• _TAREAS PENDIENTES_
(A) En el texto sobre la oración, ¿qué le pide a Jesús uno de sus discípulos cuando él termina de orar?
(B) Cita del texto sobre la oración todo lo que va desde «XVII Domingo del» hasta «a sus discípulos.».
(C) Por favor, escribe lo que sigue en el texto sobre la oración a partir de donde termina.

• _FRAGMENTO PARA LEER_
****************
XVII Domingo del Tiempo Ordinario
Nuestra oración no es a un Dios
lejano, ausente, impersonal… Nuestra oración es a un Dios que es Padre. Un Dios
que escucha, acoge y responde transformando la vida de los hombres. Es un Dios
cercano, un Dios que corrige, pero un Dios que perdona. Un Dios que anima,
alimenta y empuja. Un Dios Padre y Madre. Un Dios tierno.
Lc 11,1-13
Una vez que estaba Jesús orando
en cierto lugar, cuando terminó, uno de sus discípulos le dijo:
-Señor, enséñanos a orar, como
Juan enseñó a sus discípulos.
El les dijo:
-Cuando oréis decid: «Padre,
santificado sea tu nombre, venga tu reino, danos cada día nuestro pan del
mañana, perdónanos nuestros pecados, porque también nosotros perdonamos a todo
el que nos debe algo, y no nos dejes caer en la tentación.»
****************
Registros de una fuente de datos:
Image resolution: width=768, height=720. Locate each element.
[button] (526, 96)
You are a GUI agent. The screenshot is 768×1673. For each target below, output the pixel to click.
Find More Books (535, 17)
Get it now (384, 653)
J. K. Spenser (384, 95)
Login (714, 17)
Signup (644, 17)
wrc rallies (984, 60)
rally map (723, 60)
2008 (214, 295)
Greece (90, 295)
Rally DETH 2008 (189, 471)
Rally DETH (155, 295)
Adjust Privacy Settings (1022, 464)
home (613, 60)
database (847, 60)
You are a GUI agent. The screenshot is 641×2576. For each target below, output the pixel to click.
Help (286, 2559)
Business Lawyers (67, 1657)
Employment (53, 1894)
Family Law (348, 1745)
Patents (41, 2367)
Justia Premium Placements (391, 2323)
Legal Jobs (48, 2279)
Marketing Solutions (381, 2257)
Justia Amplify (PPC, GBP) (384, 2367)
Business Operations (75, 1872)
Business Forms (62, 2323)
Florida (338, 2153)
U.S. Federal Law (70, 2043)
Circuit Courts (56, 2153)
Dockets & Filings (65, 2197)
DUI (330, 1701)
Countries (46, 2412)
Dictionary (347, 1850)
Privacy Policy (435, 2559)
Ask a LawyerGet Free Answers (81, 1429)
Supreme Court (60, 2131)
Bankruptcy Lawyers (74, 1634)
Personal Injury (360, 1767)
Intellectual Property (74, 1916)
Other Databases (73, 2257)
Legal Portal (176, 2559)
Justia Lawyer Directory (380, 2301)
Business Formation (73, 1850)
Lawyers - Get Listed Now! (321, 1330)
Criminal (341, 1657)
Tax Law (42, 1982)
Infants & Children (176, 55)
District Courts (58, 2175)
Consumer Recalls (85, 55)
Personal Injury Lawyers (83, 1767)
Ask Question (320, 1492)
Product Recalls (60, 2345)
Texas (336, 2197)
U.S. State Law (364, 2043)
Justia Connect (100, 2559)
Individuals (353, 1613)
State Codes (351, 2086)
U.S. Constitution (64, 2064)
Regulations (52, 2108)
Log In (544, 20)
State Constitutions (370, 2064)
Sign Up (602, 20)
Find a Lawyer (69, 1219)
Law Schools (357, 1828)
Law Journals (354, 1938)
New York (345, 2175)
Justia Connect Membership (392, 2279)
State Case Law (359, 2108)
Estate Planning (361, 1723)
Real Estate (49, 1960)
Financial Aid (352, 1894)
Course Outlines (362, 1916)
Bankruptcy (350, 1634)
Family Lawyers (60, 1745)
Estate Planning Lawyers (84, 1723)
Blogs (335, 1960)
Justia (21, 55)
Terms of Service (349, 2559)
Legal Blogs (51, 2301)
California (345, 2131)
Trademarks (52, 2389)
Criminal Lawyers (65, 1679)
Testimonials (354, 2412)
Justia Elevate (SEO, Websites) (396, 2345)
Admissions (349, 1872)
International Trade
****************
• _RESPUESTAS EN ORDEN_
(A) Que les enseñe a orar, como Juan enseñó a sus discípulos.

(B)
XVII Domingo del Tiempo Ordinario
Nuestra oración no es a un Dios
lejano, ausente, impersonal… Nuestra oración es a un Dios que es Padre. Un Dios
que escucha, acoge y responde transformando la vida de los hombres. Es un Dios
cercano, un Dios que corrige, pero un Dios que perdona. Un Dios que anima,
alimenta y empuja. Un Dios Padre y Madre. Un Dios tierno.
Lc 11,1-13
Una vez que estaba Jesús orando
en cierto lugar, cuando terminó, uno de sus discípulos le dijo:
-Señor, enséñanos a orar, como
Juan enseñó a sus discípulos.

(C)
Y les dijo:
-Si alguno de vosotros tiene un
amigo y viene durante la medianoche para decirle:
«Amigo, préstame tres panes, pues
uno de mis amigos ha venido de viaje y no tengo nada que ofrecerle.» Y, desde
dentro, el otro le responde: «No me molestes; la puerta está cerrada; mis niños
y yo estamos acostados: no puedo levantarme para dártelos.» Si el otro insiste
llamando, yo os digo que, si no se levanta y se los da por ser amigo suyo, al
menos por la importunidad se levantará y le dará cuanto necesite.
Pues así os digo a vosotros: Pedid
y se os dará, buscad y hallaréis, llamad y se os abrirá; porque quien pide,
recibe, quien busca, halla, y al que llama se le abre. ¿Qué padre entre
vosotros, cuando el hijo le pide pan, le dará una piedra? ¿O si le pide un pez,
le dará una serpiente? ¿O si le pide un huevo, le dará un escorpión? Si
vosotros, pues, que sois malos, sabéis dar cosas buenas a vuestros hijos,
¿cuánto más vuestro Padre celestial dará el Espíritu Santo a los que se lo
piden?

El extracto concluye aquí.